Unlike many international organizations working in the same refugee camps, WLR does not pay trainees for participating in their activity. Instead, WLR gives only the two-day training and books. But Dajani says you can visit these same volunteers a year later, and they’re still reading to kids. When Gradoville visited a Zaatari refugee camp in Jordan with his team in 2015, one reading volunteer said of the program, “It shows that I’m not simply an idle refugee waiting for help and feeling sorry for myself.”

“It is a simple yet powerful way for refugees to take a stand, support their children’s education and growth, and continue fighting for a better life despite the many challenges they face,” Gradoville says.

WLR’s success with volunteers may offer an important lesson for those working in international development.
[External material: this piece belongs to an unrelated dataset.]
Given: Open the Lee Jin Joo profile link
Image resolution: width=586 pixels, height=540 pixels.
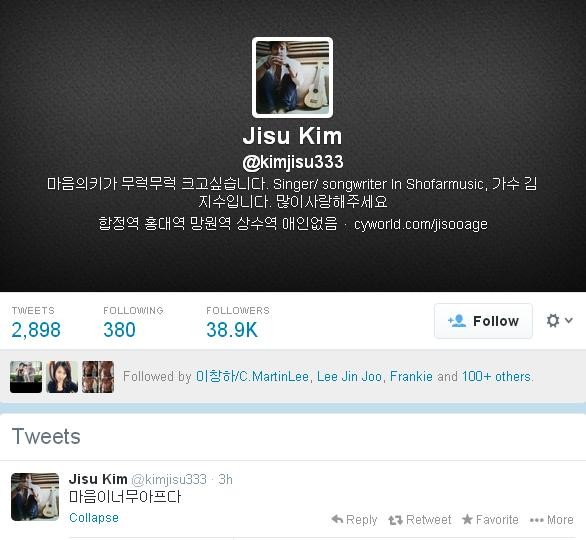Looking at the screenshot, I should pos(349,376).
Dajani believes that if you compensate someone for doing something, they will do it for the money. “We plant that feeling of responsibility so they do it without being paid, because they want to do it for their own sake, for their own people,” she says.

Nevertheless, the organization still needs funds to support itself and grow. Dajani credits some of the organization’s success to its focus. From the outset, she has expanded WLR carefully and cautiously. She spent little time looking for funds; instead, donors—including Unicef and USAID—came courting her. “Slowly, we were able to get a very good reputation that we have a program that works,” she says. This tactic slowed progress, but now WLR is recognized as the best community-based program for reading for children under the age of 10.

Scaling Around the Globe

Dajani’s work has already reached far beyond her home country. In Turkey, the Mother Child Education Foundation adopted the WLR model to educate illiterate mothers. Indigenous people in Mexico have applied the program as a way to preserve the oral heritage and pride of their local communities and to improve school enrollment. In developed countries, WLR encourages literacy among immigrant communities and refugee communities.

But scaling WLR’s model at a pace beyond the capacity of Dajani proved a core challenge for the IDEO.org team. When it began working with WLR, the organization relied on Dajani to host training sessions in every new location. This approach enabled her to inspire volunteers through her own story, but it prevented WLR from meeting demand for the program, says Amplify Design Lead Rafael Smith. “Together we developed and tested prototypes that used videos and mobile technology, to take the place of Rana and allow for trainings to be facilitated by any NGO staff member on the ground.”

They also realized that WLR had to evolve from a program run by one organization to a regional movement that any NGO working with refugees across the Arab world could implement. Part of this was helping WLR find a sustainable way to expand their program to reach the many children they want to serve, while maintaining quality.

Based on insights that emerged through conversations with people living in the Zaatari refugee camp, the IDEO.org team designed a service model, a suite of training tools, a partnership strategy, and a brand for WLR to launch in refugee contexts. The campaign and training materials feature illustrations that are inspired by traditional Arabic script and are commonly found in Arabic-language children’s books. They also created a series of Arabic-language training videos that bring Dajani’s founding story to life and share the values of reading aloud to children.

Dajani’s ultimate goal is to set up a story hour in every community around the globe. She believes reading can provide children with not only knowledge, but also passion, empathy, and respect for the world, Gradoville says. “She is a dreamer with a scientific mind, and she has set her sights on this visionary goal of a world where all children learn to love reading at an early age.”

Schwittay is skeptical of global plans similar to Dajani’s because countries vary in their reading cultures. And yet, she points out, Dajani already operates in many different countries. “Her organization has found a way to adjust to those different contexts,” says Schwittay. “Rana managed to do it in Jordan, on her own account. There wasn’t a culture of reading for pleasure there, and she managed to start instilling that.”